I was referring (mostly jokingly) to his spending 90% of his time debugging. But you do you.
Time issue
Whatever it is, it doesn’t mean LLMs are a sane or “inevitable” answer.
How is it time issue if you have percentages?
I mean oss is not getting the support they need and have to keep up with security, bug, and features so using LLMs to speed up development will help.
but used responsibly
That’s like the most incredibly hard part of all of this. Everything is aligned so that you don’t use it responsibly. And it’s really hard to guard against this.
Just a few days ago, I was pairing with a coworker and he was using Claude to do a bunch of stuff. He didn’t check any of it. I thought he was gonna check stuff before pushing stuff… And nope! I said, “Wait, shouldn’t we review the changes to make sure they’re correct?” And he said, “Nah, it’s probably fine. I trust it. Plus, even if it’s wrong, we’ll just blame the AI and we can just fix it later.”
…
Yes, checking the work would have negated all of the “time saved” and he was being a lazy fuck.

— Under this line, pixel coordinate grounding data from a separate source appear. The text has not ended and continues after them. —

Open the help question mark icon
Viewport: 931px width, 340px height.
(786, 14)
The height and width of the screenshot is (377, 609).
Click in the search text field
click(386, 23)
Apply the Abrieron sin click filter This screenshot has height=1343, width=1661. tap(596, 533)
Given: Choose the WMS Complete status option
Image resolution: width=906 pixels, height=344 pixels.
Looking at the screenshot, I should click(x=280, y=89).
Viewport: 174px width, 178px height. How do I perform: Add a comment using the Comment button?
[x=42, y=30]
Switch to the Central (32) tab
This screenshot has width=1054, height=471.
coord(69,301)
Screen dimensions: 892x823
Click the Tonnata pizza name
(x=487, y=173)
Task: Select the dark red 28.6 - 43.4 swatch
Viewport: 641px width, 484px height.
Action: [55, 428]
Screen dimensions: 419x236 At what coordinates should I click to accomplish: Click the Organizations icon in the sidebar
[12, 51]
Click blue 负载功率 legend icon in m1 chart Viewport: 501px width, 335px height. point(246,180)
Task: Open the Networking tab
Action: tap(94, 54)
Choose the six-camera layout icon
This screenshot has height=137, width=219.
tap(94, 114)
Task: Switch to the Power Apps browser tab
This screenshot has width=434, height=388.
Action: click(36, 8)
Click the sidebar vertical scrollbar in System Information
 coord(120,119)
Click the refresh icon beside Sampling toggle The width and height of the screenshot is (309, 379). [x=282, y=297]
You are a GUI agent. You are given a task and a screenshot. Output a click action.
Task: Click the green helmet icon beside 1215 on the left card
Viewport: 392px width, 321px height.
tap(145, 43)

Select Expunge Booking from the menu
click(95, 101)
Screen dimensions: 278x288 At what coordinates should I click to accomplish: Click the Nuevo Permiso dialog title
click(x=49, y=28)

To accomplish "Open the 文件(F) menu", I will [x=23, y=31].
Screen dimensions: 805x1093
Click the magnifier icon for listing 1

People who don’t like coding or engineering use this and they are not interested in using this responsibly.
That’s valid for workers in a capitalist system or for capitalists trying to scam people. But why would someone sign their real name to unchecked AI slop for an open source project? It would risk ruining their reputation for little personal gain.
See also: https://youtu.be/xcq5XYkFJfY?t=705
for why using it “responsibly” is super hard, even if you’re an expert. We’re hardwired to take mental shortcuts, so we might not even realize we’re using heuristics or falling for cognitive biases when fact checking the AI.